Given text Block Start

To comply with the requirements of being a public company, we may need to undertake various actions, such as implementing new internal controls and procedures and hiring additional accounting or internal audit staff. In this regard, we will need to continue to dedicate internal resources, engage outside consultants and adopt a detailed work plan to assess and document the adequacy of internal control over financial reporting, continue steps to improve control processes, validate through testing that controls are functioning as documented and implement a continuous reporting and improvement process for internal control over financial reporting. In addition, we have identified material weaknesses in our internal control over financial reporting and may identify further such material weaknesses, either of which we may not be able to remediate in time to meet the applicable deadline imposed upon us for compliance with the requirements of Section 404.
If unable to comply with the requirements of Section 404 to address and remediate in a timely manner material weaknesses identified in our internal control over financial reporting, or to assert that our internal control over financial reporting is effective, or if our independent registered public accounting firm is unable to express an opinion as to the effectiveness of our internal control over financial reporting, investors may lose confidence in the accuracy and completeness of our financial reports and the market price of our common stock could be negatively affected, and we could become subject to investigations by the Nasdaq Capital Market on which our securities are listed, the SEC or other regulatory authorities, which could require additional financial and management resources.

Given text Block End
Input data Block Start

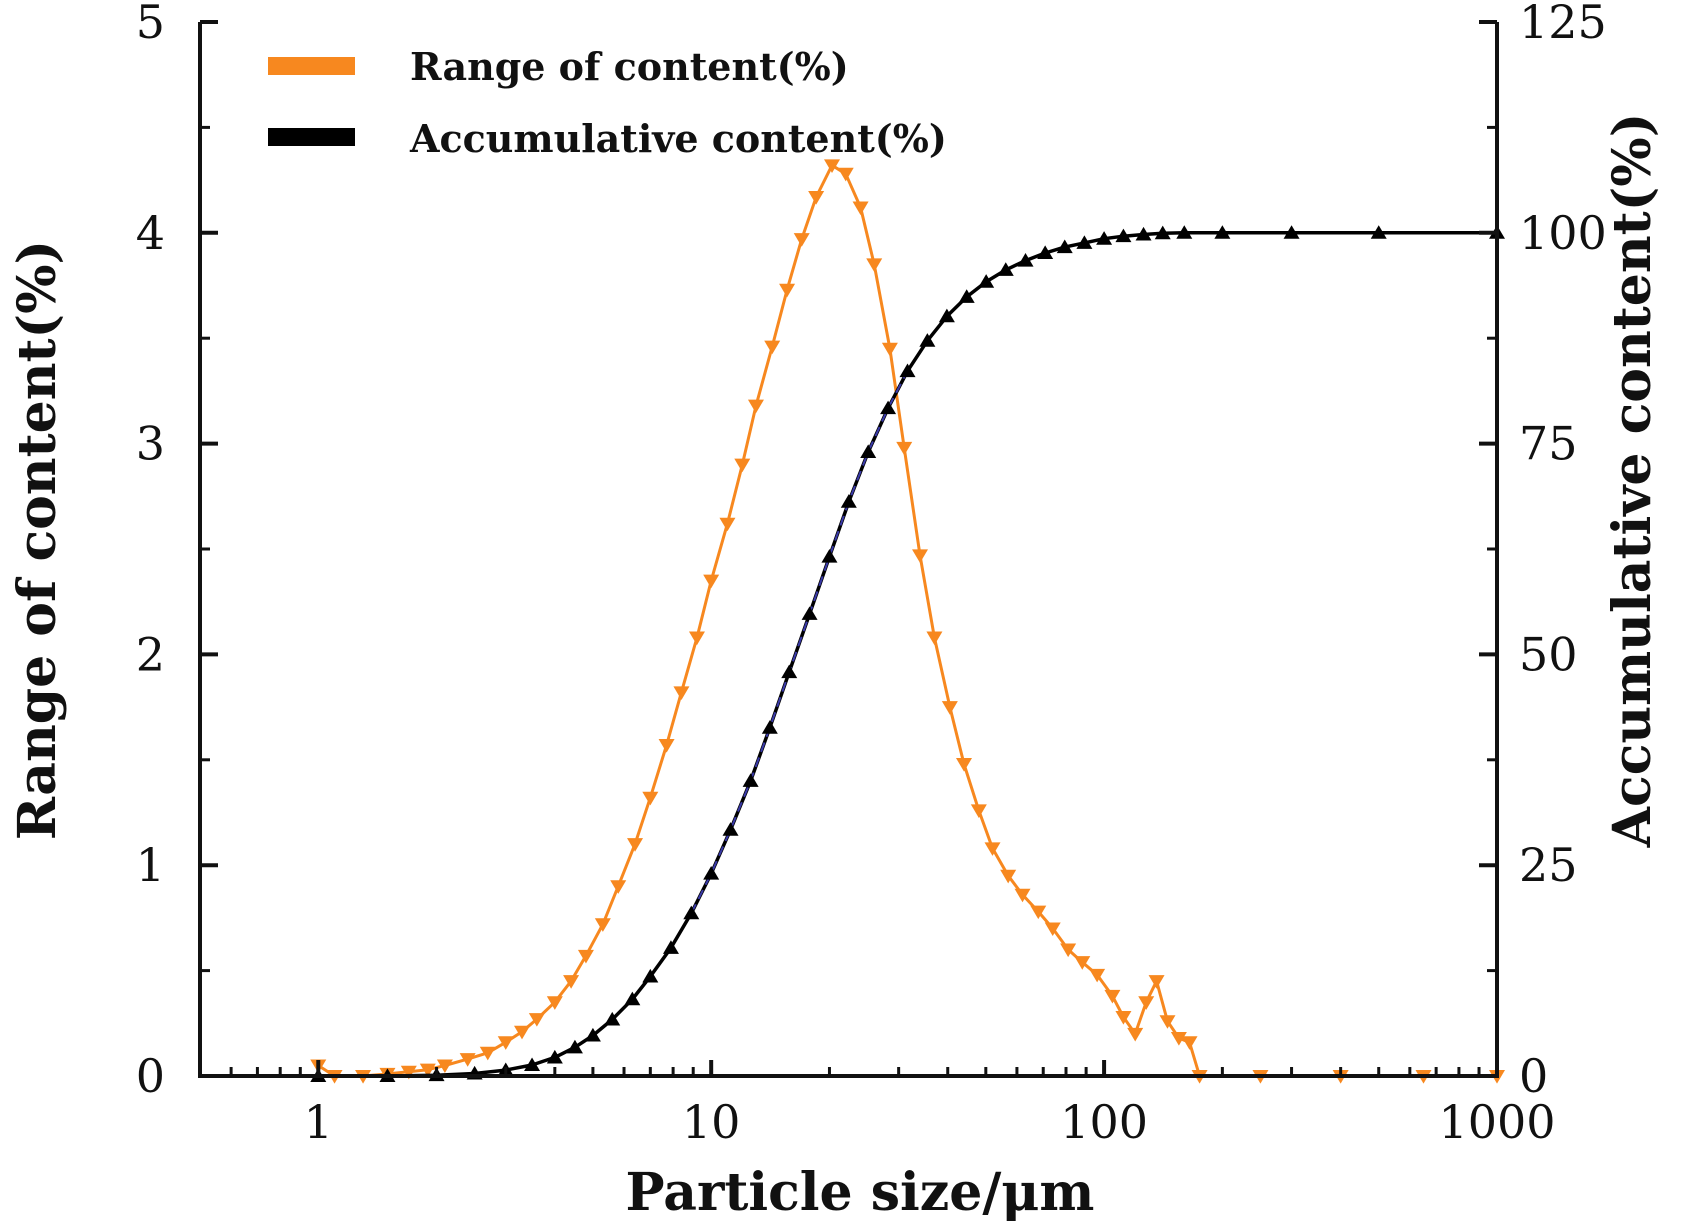 The image size is (1683, 1232). I want to click on x-tick-label: 10, so click(712, 1122).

Input data Block End

What needs to be done ▸ Copy the internal-control passage, starting with "If unable to" and going on through "and management resources.", but change "investors" to "shareholders".

Expected answer ▸
If unable to comply with the requirements of Section 404 to address and remediate in a timely manner material weaknesses identified in our internal control over financial reporting, or to assert that our internal control over financial reporting is effective, or if our independent registered public accounting firm is unable to express an opinion as to the effectiveness of our internal control over financial reporting, shareholders may lose confidence in the accuracy and completeness of our financial reports and the market price of our common stock could be negatively affected, and we could become subject to investigations by the Nasdaq Capital Market on which our securities are listed, the SEC or other regulatory authorities, which could require additional financial and management resources.